Konzerte 2014

Sommer 2014: Very British

Grieg: Klavierkonzert a-Moll „The English“

Das Klavierkonzert a-Moll op. 16 ist das einzige Konzert des norwegischen Komponisten Edvard Grieg, das er vollendet hat. Edvard Grieg war ein großer Bewunderer von Robert Schumann. So ist es kein Wunder, dass sein Klavierkonzert auch Schumanns Klavierkonzert a-Moll op. 54 ähnelt und auch die Tonart gemeinsam hat. Hugo Wolf hielt das Werk gerade gut genug, „Brillenschlangen in Träume zu lullen oder rhythmische Gefühle in abgerichteten Bären zu erwecken“. Doch die Nachwelt teilte dieses Urteil nicht. Bereits zur Uraufführung war das Konzert ein voller Erfolg.
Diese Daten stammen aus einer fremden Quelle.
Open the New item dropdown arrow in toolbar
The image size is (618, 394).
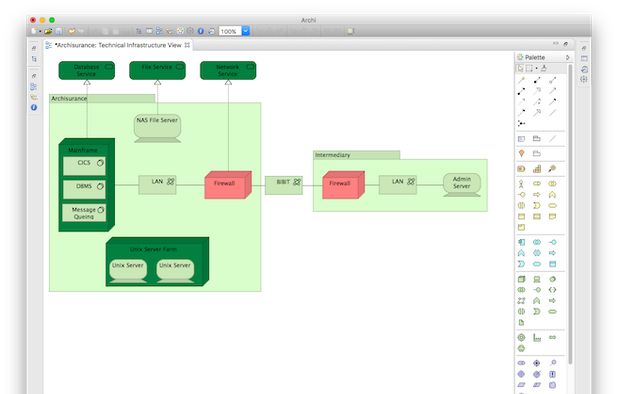click(40, 31)
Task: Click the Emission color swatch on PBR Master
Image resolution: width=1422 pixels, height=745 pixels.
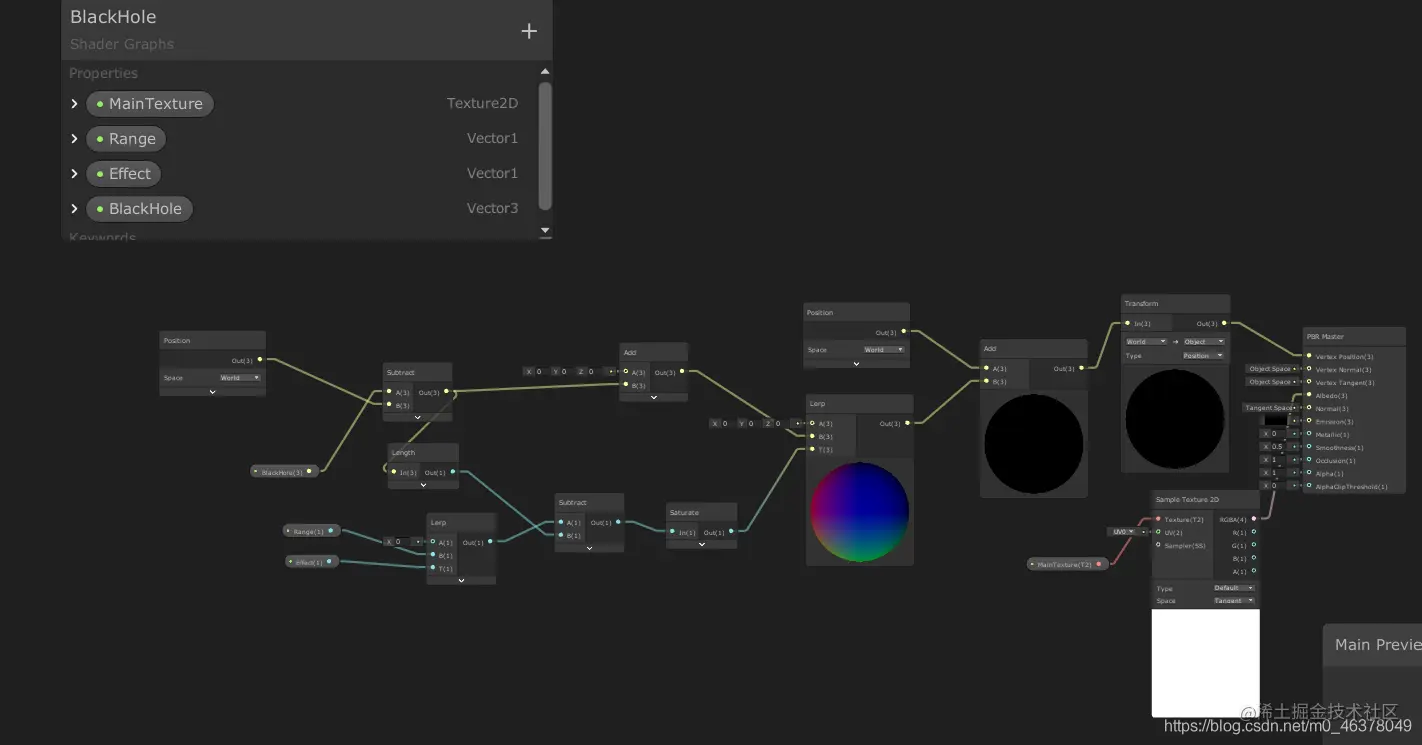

Parry: Sinfonie Nr. 3 C-Dur „London“

Charles Hubert Hastings Parry war durch und durch Engländer. Er war der zweite Sohn einer Familie der englischen Oberschicht, deren Reichtum auf den Großvater, der Direktor der East India Company war, begründete. Er studierte am Eton College, sang im Chor der St. George`s Chapel in Windsor und machte seinen Bachelor für Musik in Oxford. Parry komponierte fünf große Sinfonien, die sich allerdings mit Ausnahme der Fünften zu seinen Lebzeiten nicht durchsetzen konnten und lange Zeit ungedruckt blieben.

Termine:

 

  • 20. Juni um 20 Uhr Adventskirche in Hamburg-Schnelsen, Kriegerdankweg 9
  • 21. Juni um 18 Uhr Kirche Langenfelde, Försterweg 12Dirigent: Thorsten Schmidt

    Solist: Martin Schumann studierte in Lübeck und Hamburg. Er war Pianist beim Norddeutschen Rundfunk, hatte eine rege Konzerttätigkeit im In- und Ausland und ist seit 1995 Professor an der Musikhochschule Hamburg.